Consider the following algorithm:
1. input n
2. print n
3. if n = 1 then STOP
4. if n is odd then n = 3 * n + 1
5. else n = n
/ 2
6. GOTO 2
Given the input 22, the following sequence
of numbers will be printed
22 11 34 17 52 26 13 40 20 10 5 16 8 4 2 1
It is conjectured that the algorithm above
will terminate (when a 1 is printed) for any integral input value. Despite the
simplicity of the algorithm, it is unknown whether this conjecture is true. It
has been verified, however, for all integers n such that 0 < n <
1,000,000 (and, in fact, for many more numbers than this).
Given an input n, it is possible to determine the number of numbers printed
(including the 1). For a given n this
is called the cycle-length of n. In
the example above, the cycle length of 22 is 16.
For any two numbers i and j you are to
determine the maximum cycle length over all numbers between i and j inclusive.
Input. The input will consist of a series of
pairs of integers i and j, one pair of integers per line. All
integers will be less than 1,000,000 and greater than 0. You can assume that no
operation overflows a 32-bit integer.
Output. For each pair of integers i and j you should output
i and j in the same order in which they appeared in the input. Then print
the maximum cycle length for integers between and including i and j. For each test case print three numbers on one line, separating
them by one space.
Sample
input
1 10
100 200
201 210
900 1000
Sample output
1
10 20
100
200 125
201
210 89
900
1000 174
elementary problem - cycles
Algorithm analysis
Write a function cycle_length that calculates the cycle length of the number n.

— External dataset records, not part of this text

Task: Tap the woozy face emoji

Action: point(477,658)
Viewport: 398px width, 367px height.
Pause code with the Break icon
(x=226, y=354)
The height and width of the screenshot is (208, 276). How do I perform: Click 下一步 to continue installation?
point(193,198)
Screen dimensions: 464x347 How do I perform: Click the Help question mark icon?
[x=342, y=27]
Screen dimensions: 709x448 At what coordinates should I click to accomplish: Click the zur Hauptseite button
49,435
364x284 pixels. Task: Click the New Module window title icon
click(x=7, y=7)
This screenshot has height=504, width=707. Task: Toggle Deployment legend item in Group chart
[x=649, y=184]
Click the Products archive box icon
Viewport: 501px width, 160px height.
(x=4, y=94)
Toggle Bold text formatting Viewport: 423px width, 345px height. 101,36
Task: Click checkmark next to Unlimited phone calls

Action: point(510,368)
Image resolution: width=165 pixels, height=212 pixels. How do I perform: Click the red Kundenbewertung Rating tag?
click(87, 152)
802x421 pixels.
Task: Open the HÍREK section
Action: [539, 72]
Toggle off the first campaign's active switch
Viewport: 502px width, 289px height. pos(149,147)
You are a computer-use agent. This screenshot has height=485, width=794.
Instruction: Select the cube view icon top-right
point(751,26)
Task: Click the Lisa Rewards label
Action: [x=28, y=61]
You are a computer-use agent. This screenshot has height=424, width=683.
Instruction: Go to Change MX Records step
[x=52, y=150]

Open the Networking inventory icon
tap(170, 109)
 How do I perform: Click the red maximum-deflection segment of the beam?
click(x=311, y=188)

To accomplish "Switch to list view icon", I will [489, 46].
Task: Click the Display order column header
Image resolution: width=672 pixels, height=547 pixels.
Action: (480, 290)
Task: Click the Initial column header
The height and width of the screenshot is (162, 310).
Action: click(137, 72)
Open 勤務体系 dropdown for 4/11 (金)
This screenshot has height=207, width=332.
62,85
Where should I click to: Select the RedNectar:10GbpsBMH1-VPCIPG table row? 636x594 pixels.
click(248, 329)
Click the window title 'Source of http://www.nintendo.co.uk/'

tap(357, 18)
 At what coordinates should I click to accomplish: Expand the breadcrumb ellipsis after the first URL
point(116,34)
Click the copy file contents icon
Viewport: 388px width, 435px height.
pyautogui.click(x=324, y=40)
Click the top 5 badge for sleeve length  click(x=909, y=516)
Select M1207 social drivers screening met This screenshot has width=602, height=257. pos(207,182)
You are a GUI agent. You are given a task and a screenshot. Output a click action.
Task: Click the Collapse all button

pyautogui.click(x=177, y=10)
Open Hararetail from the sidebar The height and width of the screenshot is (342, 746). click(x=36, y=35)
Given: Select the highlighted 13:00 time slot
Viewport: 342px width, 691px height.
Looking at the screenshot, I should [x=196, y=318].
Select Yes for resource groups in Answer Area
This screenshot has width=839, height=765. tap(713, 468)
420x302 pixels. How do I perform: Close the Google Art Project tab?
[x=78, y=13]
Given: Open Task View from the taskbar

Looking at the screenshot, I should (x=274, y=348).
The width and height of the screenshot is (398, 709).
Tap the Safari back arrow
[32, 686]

Then
for each value from i to j inclusive find the length of the cycle
using the simple search. Print the length of maximum cycle.
The function cycle_length finds the cycle length of the number n. It
generates a sequence until we get 1 and calculates its length in the variable cnt.
int cycle_length(int n)
{
int cnt;
for(cnt = 1; n != 1; cnt++)
n = (n % 2) ? 3 * n + 1: n / 2;
return cnt;
}
The
function check finds the length of maximum cycle for numbers from i to j inclusive using brute force.
int check(int i,int j)
{
int mx = 0;
for(; i <= j; i++)
mx = max (mx, cycle_length(i));
return mx;
}
The main part of the program. Read the input data. The input
value i can be greater than j, in this case we must just swap i and j. Find and print the maximum cycle length.
while (scanf("%d %d",&i,&j)
== 2)
{
itemp = i; jtemp = j;
if (i > j) tmp = i, i = j, j = tmp;
printf("%d %d %d\n",itemp,
jtemp, check(i,j));
}